AURORA, Colo. — Two new magnet schools in Aurora will be named after iconic Black Coloradans, the Aurora Public School (APS) system announced.
In August 2022, students will begin attending the Clara Brown Entrepreneurial Academy and The Charles Burrell Visual and Performing Arts Campus.
These two schools will be the first to open as part of Blueprint APS, a long-term plan to increase enrollment at Aurora Public Schools.
Clara Brown
Clara Brown, known as the “Angel of the Rockies,” was born into slavery in 1800. She worked in the fields of a Virginia tobacco farm and was relocated when the Virginia slave owner, Adam Smith, moved to Kentucky. When she was 18, Brown married another enslaved person named Richard. They had four children together.
When Brown was 35 years old, the slave owner sold her to a plantation owner in Kentucky. She was separated from her family.
In 1859, Brown’s owner freed her. She was soon hired as a maid and cook for a family that was heading west. She is believed to be the first Black woman to cross the plains during the Gold Rush.
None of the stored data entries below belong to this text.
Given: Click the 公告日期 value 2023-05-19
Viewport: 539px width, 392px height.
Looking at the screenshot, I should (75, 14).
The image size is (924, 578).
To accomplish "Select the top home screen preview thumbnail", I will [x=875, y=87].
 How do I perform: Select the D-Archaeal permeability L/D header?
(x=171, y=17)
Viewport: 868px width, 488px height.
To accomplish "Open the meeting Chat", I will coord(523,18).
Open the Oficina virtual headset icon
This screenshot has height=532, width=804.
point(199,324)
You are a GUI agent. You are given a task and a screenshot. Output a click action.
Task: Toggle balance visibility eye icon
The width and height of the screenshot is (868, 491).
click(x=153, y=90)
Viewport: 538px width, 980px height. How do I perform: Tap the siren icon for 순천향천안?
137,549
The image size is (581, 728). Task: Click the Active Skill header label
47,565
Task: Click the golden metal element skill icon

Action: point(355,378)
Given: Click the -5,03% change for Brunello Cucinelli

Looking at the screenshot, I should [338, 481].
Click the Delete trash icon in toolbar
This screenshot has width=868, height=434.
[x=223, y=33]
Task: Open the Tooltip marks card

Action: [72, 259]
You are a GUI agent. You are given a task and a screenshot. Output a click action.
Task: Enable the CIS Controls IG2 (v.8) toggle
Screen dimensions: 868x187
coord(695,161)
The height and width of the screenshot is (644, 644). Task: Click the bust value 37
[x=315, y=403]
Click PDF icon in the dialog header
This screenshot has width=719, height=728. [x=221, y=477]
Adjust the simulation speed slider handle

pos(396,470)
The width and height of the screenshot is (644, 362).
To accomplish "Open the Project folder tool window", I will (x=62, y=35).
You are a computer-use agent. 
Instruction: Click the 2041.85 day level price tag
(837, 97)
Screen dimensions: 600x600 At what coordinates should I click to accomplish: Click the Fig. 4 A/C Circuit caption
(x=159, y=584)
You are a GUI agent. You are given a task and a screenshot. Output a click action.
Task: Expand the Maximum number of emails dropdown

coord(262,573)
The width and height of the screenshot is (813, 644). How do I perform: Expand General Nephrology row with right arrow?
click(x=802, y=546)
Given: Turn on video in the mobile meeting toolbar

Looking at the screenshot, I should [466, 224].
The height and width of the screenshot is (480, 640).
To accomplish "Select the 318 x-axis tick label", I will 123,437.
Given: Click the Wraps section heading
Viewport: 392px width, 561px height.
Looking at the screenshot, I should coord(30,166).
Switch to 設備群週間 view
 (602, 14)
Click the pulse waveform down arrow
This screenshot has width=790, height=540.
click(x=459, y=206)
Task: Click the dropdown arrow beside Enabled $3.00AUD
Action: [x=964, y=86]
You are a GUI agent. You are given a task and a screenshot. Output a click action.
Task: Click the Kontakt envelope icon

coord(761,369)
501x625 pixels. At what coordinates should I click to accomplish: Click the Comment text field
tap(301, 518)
Brown was successful in the West. According to a brief biography from the Colorado Women’s Hall of Fame, Brown lived in Central City and opened the area’s first laundry. She amassed $10,000 by 1866, ten years before Colorado would officially become a state.
“As 'Aunt' Clara Brown’s profits in mines and real estate grew, she became more charitable, never turning away anyone in need,” according to the Colorado Women’s Hall of Fame website.
Brown later traveled back to the South in an attempt to find her husband and children. Though she was unsuccessful, she guided more than a dozen recently freed men and women back to Colorado with her.
In 1989, more than a century after she died, Brown was inducted into the Colorado Women’s Hall of Fame.